I am using the snippet below currently and it works well except for users in the Protected Users group. Does anyone have a good way to check on protected users?
I am thinking of trying to send a NOOP command like Invoke-Command -Credential <credObject> -ComputerName <someDC> -ScriptBlock {Get-ChildItem} in a try/catch but that takes finding a DC then sending out the command and seems sloppy.
Don’t know. It’s likely expected behavior though. We’d have to know how that method works under the hood. c# - PrincipalContext.ValidateCredentials always returns FALSE - Stack Overflow may have some hints as there’s a response that does have details on how it works supposedly. Cross that with docs on protected users you might be able to find out why.
Is this for some application you’re building or what exactly? Perhaps there are other alternatives for validating creds.
Yes, I was talking about the AD group, yes it sucks. It is mandatory for our DC Admin accounts.

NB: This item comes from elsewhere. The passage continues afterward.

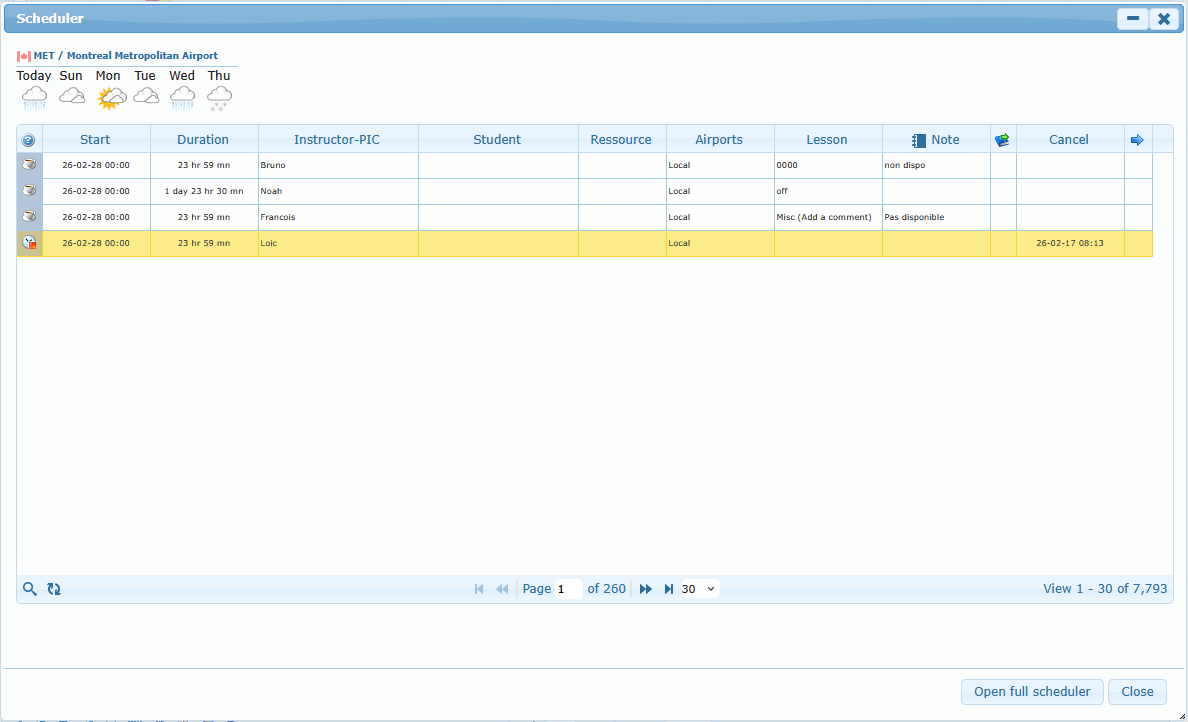Click the help question mark icon in table header

click(29, 140)
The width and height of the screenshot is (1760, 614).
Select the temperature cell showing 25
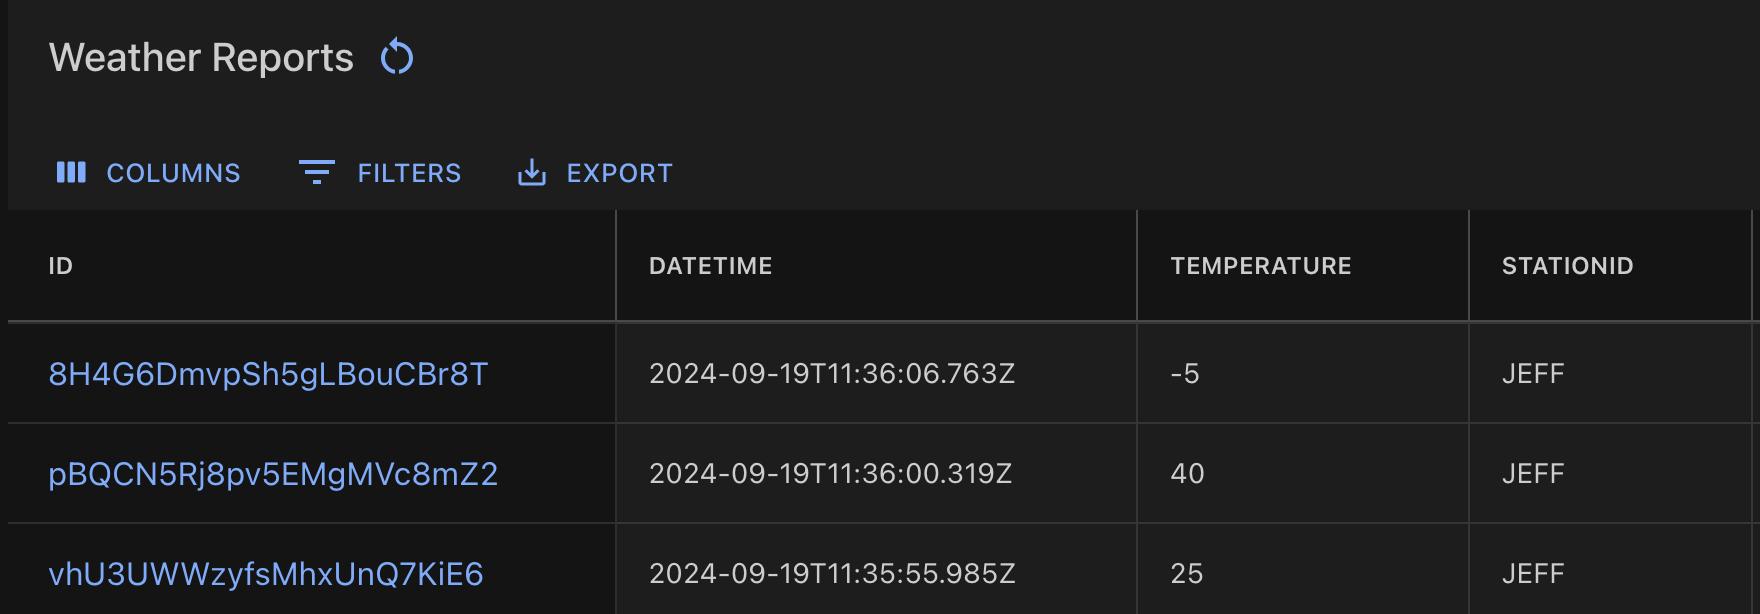pyautogui.click(x=1187, y=574)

Thank you dotnVo for the link, it was helpful in learning a little more on what the code is doing but after looking at it and reading more on the restrictions on the protected users group I don’t see it working.
“what exactly” I am building, rather upgrading, a tool for our administrators to do routine tasks a little faster and uniformly. When opening the script they are prompted to enter any credentials they would need for the tasks they are doing in the moment. Before the credentials are used I would like to check them as it is common to have many invoke-command s going out. A miss typed password would instantly lock the account.
I ended up making a sloppy work around with Invoke-Command -Credential <credObject> -ComputerName <someDC> -ScriptBlock {Get-ChildItem} in a try/catch block. It just feels bad, I might just tell the domain admins they don’t get to check the password before running the script.